Additionally, manual pressure welding not only impacts production efficiency but also poses safety hazards during the welding process. Controlling the pressure accurately within a precise range can be challenging, leading to potential issues, such as loosening of internal connections in the battery casing. This can pose a threat to vehicle safety during real-world usage.Technological Advantages of Laser Welding for Lithium-ion Batteries
In comparison to traditional welding techniques, laser welding, with its high energy density and non-depleting beam profile after beam convergence, offers unique advantages. It minimizes the range of metallurgical phase change in the heat-affected zone, eliminating electrode contamination, tool wear, and enabling the use of various welding materials. Laser welding results in reduced deformation of the weld, higher welding speed, increased precision, and ease of automation.
When applied to welding battery shield casings or narrow conductive pathways in actual lithium-ion battery applications, laser welding is less constrained by delayed melting, which is an issue associated with arc welding. Consequently, it yields smoother welds, aesthetically appealing welding paths, weld penetration resistance, smaller internal metal defects, and eliminates the need for additional post-welding processes, reducing production costs.
Application Scenarios for Laser Welding in the New Energy Industry
Beyond its application in welding power lithium-ion batteries for electric vehicles, laser welding is widely used in the new energy sector. For instance, laser welding is employed in sealing the outer protective casings of new energy power battery cells, using laser conduction welding principles. This ensures the integrity of the seal while allowing the fusion welding of dissimilar materials.

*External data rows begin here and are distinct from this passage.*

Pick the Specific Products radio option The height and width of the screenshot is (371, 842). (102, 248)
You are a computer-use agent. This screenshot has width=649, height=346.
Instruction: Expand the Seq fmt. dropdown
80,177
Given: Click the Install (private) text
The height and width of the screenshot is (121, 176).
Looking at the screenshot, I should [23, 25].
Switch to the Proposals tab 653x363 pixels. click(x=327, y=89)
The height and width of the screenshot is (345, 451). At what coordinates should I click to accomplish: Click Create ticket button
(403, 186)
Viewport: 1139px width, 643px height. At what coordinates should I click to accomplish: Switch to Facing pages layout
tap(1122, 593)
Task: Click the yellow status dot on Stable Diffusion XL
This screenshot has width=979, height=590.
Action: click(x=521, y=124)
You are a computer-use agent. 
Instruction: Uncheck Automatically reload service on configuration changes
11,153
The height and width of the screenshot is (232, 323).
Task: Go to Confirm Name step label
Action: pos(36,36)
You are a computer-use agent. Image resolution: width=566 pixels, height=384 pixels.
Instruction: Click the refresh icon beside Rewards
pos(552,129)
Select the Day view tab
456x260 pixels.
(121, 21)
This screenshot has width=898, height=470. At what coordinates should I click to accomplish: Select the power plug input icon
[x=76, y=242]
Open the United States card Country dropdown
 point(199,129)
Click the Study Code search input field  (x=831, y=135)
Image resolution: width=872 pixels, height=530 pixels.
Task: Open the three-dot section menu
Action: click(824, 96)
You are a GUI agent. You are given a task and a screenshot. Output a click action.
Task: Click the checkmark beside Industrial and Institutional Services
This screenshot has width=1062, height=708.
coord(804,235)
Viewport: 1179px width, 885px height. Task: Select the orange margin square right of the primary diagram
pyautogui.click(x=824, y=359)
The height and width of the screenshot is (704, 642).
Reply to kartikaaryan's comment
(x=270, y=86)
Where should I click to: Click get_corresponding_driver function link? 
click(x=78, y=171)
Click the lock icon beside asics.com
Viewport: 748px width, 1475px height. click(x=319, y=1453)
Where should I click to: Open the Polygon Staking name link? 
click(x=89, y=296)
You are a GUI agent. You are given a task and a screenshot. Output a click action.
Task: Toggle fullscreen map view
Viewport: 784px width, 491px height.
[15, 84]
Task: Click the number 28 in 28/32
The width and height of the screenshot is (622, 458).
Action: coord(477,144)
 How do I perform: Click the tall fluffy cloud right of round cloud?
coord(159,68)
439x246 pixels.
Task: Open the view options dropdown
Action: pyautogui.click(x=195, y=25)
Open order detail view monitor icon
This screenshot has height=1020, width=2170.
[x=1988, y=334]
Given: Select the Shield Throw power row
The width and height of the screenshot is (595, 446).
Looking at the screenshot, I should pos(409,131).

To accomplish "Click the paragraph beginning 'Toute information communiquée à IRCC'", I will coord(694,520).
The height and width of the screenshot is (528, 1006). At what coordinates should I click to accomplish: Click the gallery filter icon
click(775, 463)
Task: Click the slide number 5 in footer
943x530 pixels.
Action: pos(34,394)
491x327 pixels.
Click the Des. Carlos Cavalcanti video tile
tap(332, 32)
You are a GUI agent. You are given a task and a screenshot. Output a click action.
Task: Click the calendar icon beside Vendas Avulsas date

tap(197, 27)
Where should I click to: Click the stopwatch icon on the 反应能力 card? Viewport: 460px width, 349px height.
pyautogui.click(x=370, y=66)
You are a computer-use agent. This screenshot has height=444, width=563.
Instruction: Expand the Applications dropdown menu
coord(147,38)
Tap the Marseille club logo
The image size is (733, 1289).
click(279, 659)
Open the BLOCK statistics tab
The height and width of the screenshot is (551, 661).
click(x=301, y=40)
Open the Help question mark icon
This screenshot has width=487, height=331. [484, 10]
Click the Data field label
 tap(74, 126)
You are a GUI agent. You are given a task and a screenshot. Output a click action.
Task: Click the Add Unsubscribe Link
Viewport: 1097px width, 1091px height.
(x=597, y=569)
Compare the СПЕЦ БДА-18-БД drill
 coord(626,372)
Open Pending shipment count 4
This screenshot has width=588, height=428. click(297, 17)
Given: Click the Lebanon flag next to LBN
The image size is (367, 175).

In the context of electric vehicle power batteries, there is a pressing need for lightweight solutions due to the inherent contradiction between their weight and energy density requirements. Battery module disassembly in electric vehicles serves as the backbone of the battery system, providing impact resistance, vibration resistance, and protection. Within the power battery, the tray accounts for 20-30% of the battery system’s weight, making it a significant structural component. Therefore, while ensuring the functional safety of the battery, lightweighting the tray has become one of the primary improvement goals for battery structural components.
In cases requiring specific protective measures during lithium-ion battery welding operations, laser welding, combined with specific gas mixtures, can maintain proper shielding properties, safeguarding the weld.
Prospects for Laser Welding in Power Lithium-ion Batteries for New Energy Vehicles
In summary, laser welding technology effectively leverages the advantages of laser beams to perform welding tasks. In the future, laser welding technology will offer greater flexibility in addressing the welding requirements of lithium-ion battery modules, accommodating various materials and shapes. It is set to become an emerging welding technology that the manufacturing industry urgently requires.
Simultaneously, as power lithium-ion battery modules serve as the critical core of new energy vehicles, they impact vehicle performance and user safety experiences. Promoting the widespread adoption of automated laser welding production lines in the new energy lithium-ion battery industry is the development goal of major laser enterprises.